Expression of IL-2 by drVV enhances the antivaccinia CTL response. Two BALB/c mice were immunized with 5 × 10⁶ PFU/mouse of different rVV. After 6 days the spleens were aseptically removed, mixed together, and tested directly in a 6-h ⁵¹Cr release assay against CT26.WT tumor cell line, either infected (CT26 vaccinia) or noninfected (CT26.WT) during the isotope labeling with more than 10:1 moi of crude 19 VV preparation. Spontaneous release of target cells never exceeded 20%. E:T cell ratio was 100:1 and then 1:3 dilutions. Lytic units 30% (L.U. 30%) indicate the number of effector cells required to obtain 30% lysis of 10,000 target cells. L.U. 30% were normalized for the total number of cells recovered for each spleen and expressed as total L.U./spleen.

FIGURE 7

The presence of tumor cells specifically enhance the CTL response elicited by IL-2 rVV in a dose-dependent manner.
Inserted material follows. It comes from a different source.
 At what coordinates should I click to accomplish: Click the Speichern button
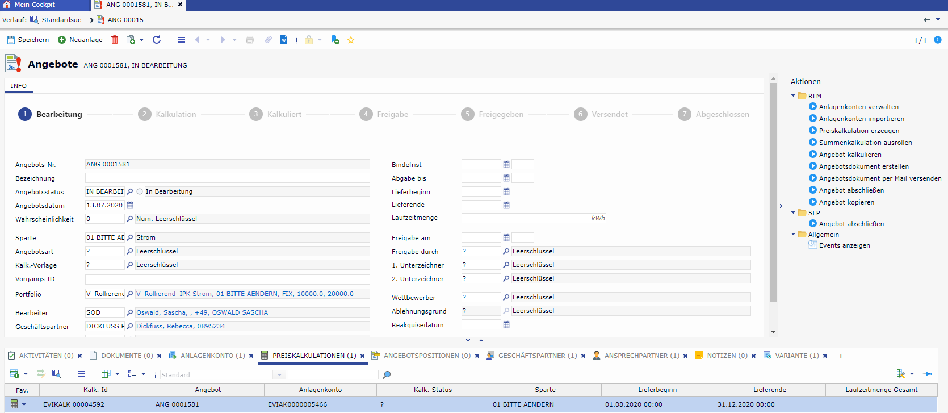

BALB/c mice were injected with HBSS alone or with varying doses of CT26.WT or CT26.C25 as specified. After 3 days, mice were immunized with 5 × 10⁶ PFU/mouse of either VJS6 or IL-2 rVV. O n day 9 after tumor challenge (day 6 after vaccination) the primary cytotoxic response was evaluated in a 6-h ⁵¹Cr release assay against CT26.WT, CT26.WT pulsed with the β-gal L^d-restricted peptide (CT26T + peptide), CT26.CL25, and the irrelevant target cells E22 as shown. The effects of escalating doses of tumor on the generation of the primary cytotoxic response is shown for the immunization with IL-2 rVV in nontumor-bearing mice (▲), or in mice bearing 5 × 10⁴ CT26.CL25 (△), 1 × 10⁵ CT26.CL25 (•), 5 × 10⁵ CT26.CL25 (○), or the highest dose, 5 × 10⁵ of the parental (non-β-gal-expressing) CT26.WT cell line (□). An additional control is the non-IL-2-expressing VJS6 virus injected in mice bearing 5 × 10⁵ CT26.CL25 (▪).